Got 2 Go

Born and raised in Munich, Lea Rieck was an editor of an architecture, art and design magazine. Now she is riding the world with Cleo, her Triumph Tiger 800 XCA.

Two and a half years ago Lea got her motorcycle license. When she was little her father used to tell her the stories of the time he travelled through Australia on his motorcycle, way back in the 1970’s. She grew up, curious about his stories. When she grew older she wondered if she also would become so bike-addicted. And yes, she did! And how. 

Although she had always been an enthusiastic traveller, her new passion for motorbikes fire-started the idea of a world trip.

“In the beginning it was only an idea.
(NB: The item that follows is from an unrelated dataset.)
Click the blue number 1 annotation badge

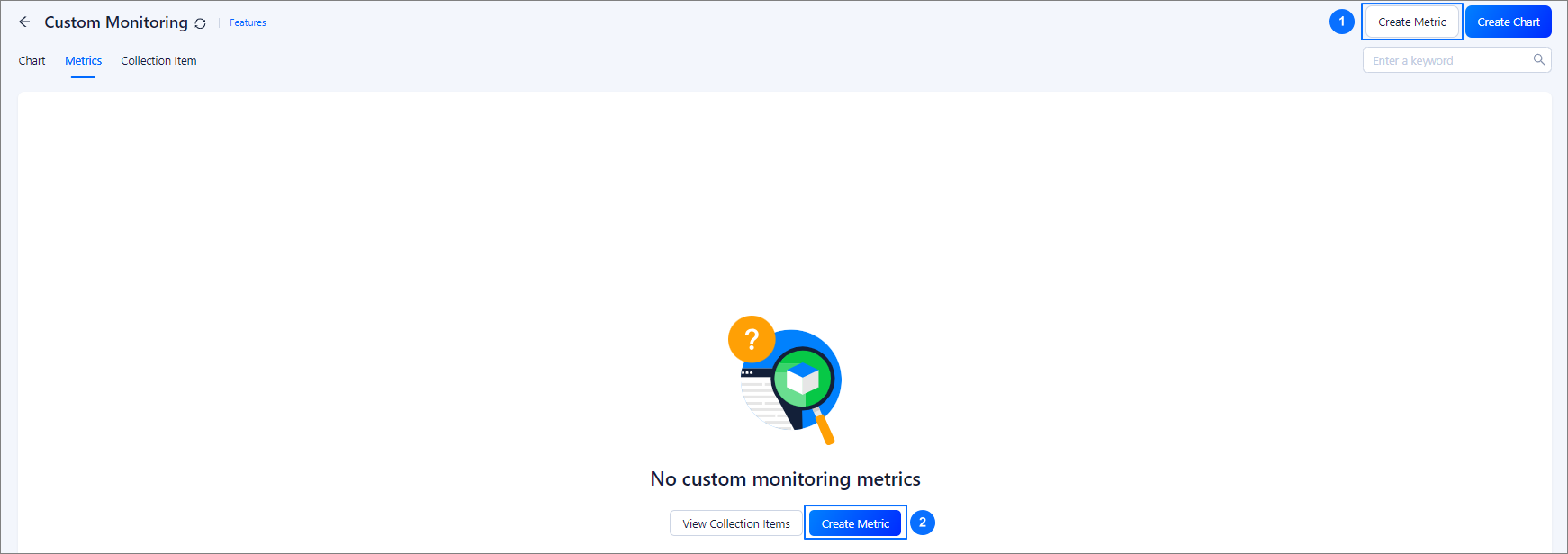point(1341,22)
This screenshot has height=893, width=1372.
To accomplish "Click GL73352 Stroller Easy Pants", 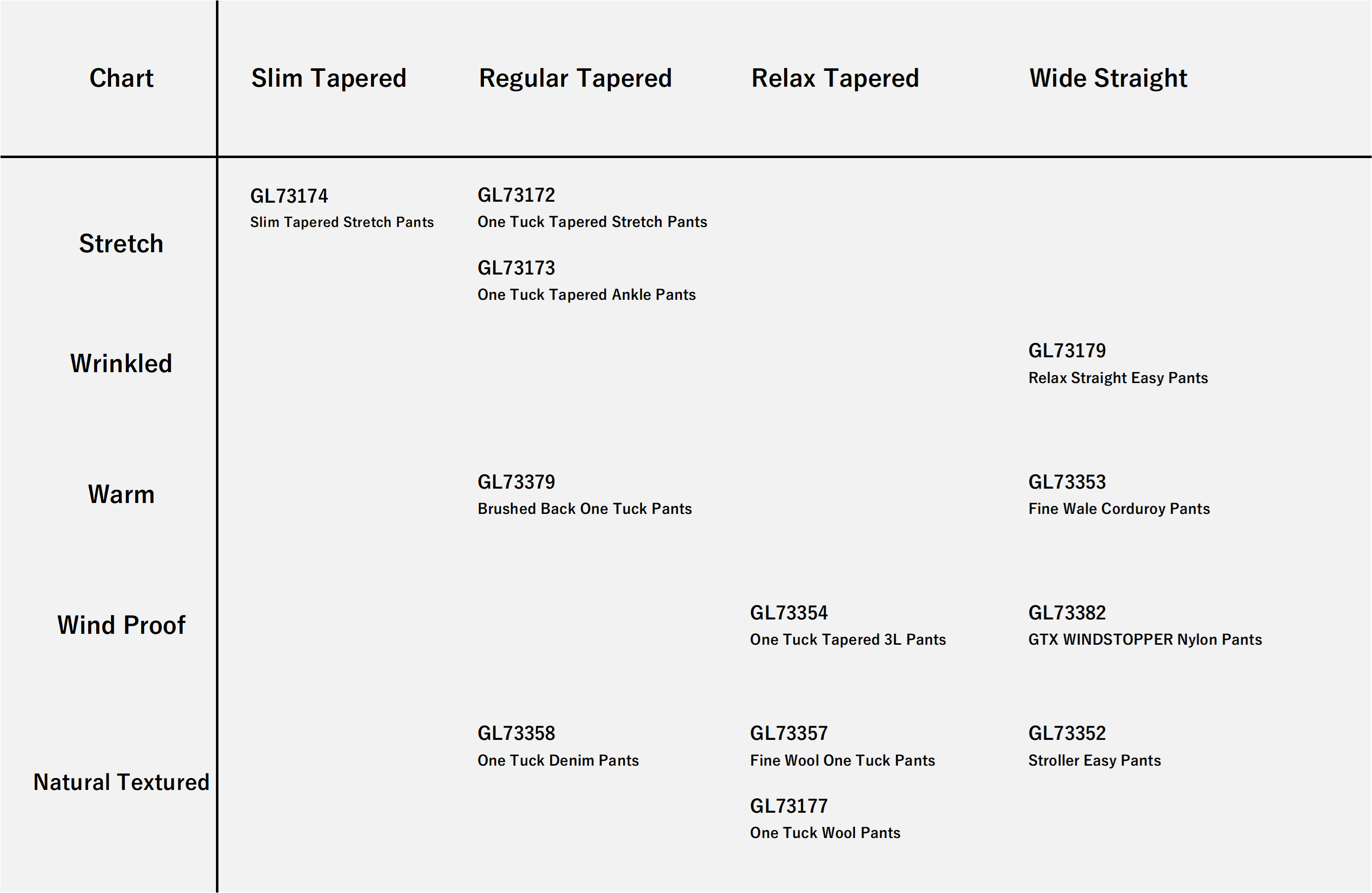I will 1094,746.
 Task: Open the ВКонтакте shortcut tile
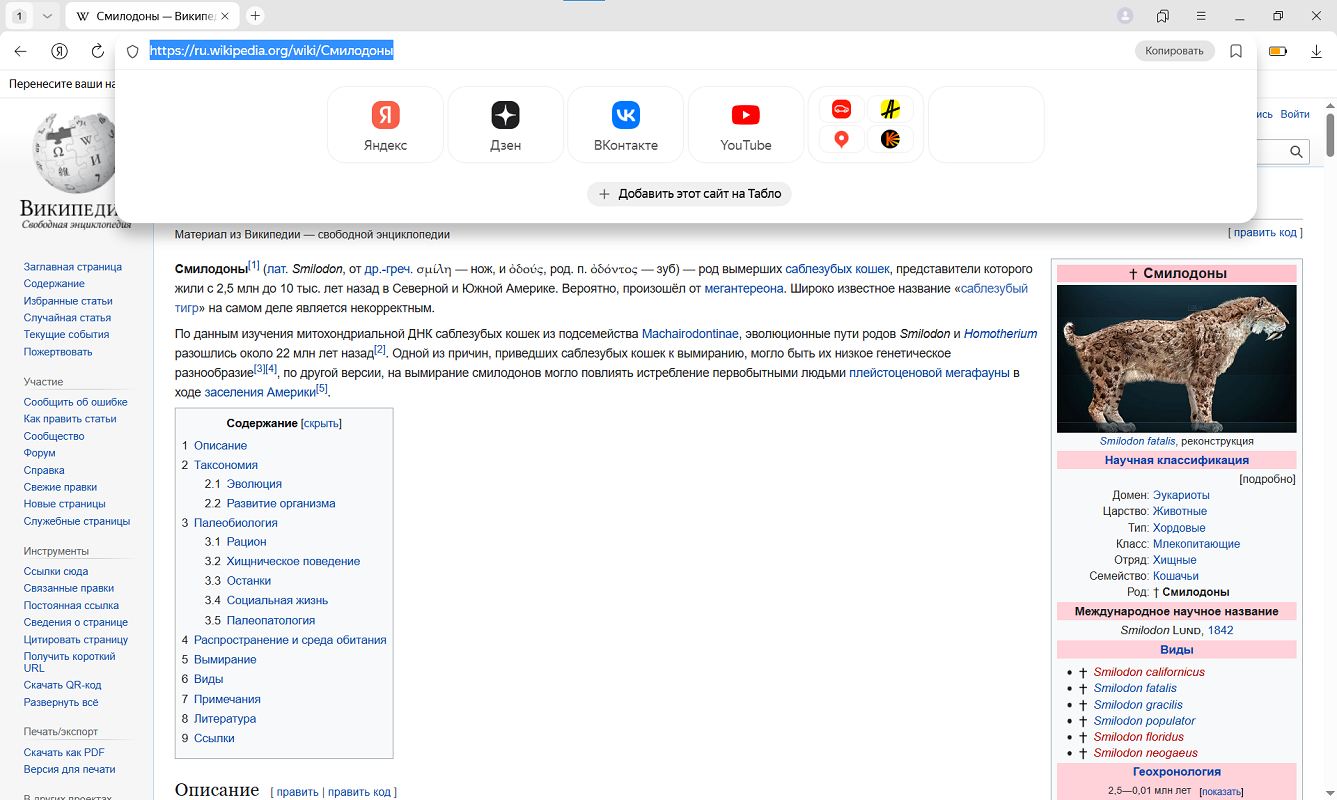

I thought it would be very nice to go on a journey like this at least once in a lifetime. But as the months passed it became more and more obvious that now was the right time for me to realise this dream and not in a few years.”

“I still had lots of doubts though. What if my saved money would not be enough to finance this trip? What if something unpredictable happened? What about my parents, my friends and my life at home? I could really get my mind around it. But all of a sudden I decided: I’ll do it. And from then on my doubts disappeared.”

Lea decided to travel, four months ago. She quit everything, said goodbye to everyone and embarked on a one-year round world trip. 

Making the right decision wasn’t her biggest challenge. What gave her the headaches were the paperwork and bureaucracy she had to deal with before taking off. Quitting contracts and insurances and applying for visas and permits for Asia. “A real pain in the *** ” she says.

Now she has been riding all the way from Germany overland to Myanmar, crossing Turkey, Georgia, Russia, Kazakhstan, Uzbekistan, Tajikistan, Kirgizstan, Pakistan, India and Nepal. And apart from a big crash at 50 km/h that destroyed her windshield, bent the complete handlebar and probably gave her a small concussion and two days in bed, the trip has been very pleasurable; she has never doubted her decision to leave, not even for a second.

“After fixing Cleo I was feeling a lot better myself too.”

She enjoys traveling alone and has been doing so for many years. But she also enjoys joining likeminded people. Her trip has been a mixture of solo and group travelling; in some countries, like Myanmar and China, you are not allowed to enter without a guide.

“For those countries I joined forces with other overland travellers; we shared costs because it’s just too expensive to do it alone.”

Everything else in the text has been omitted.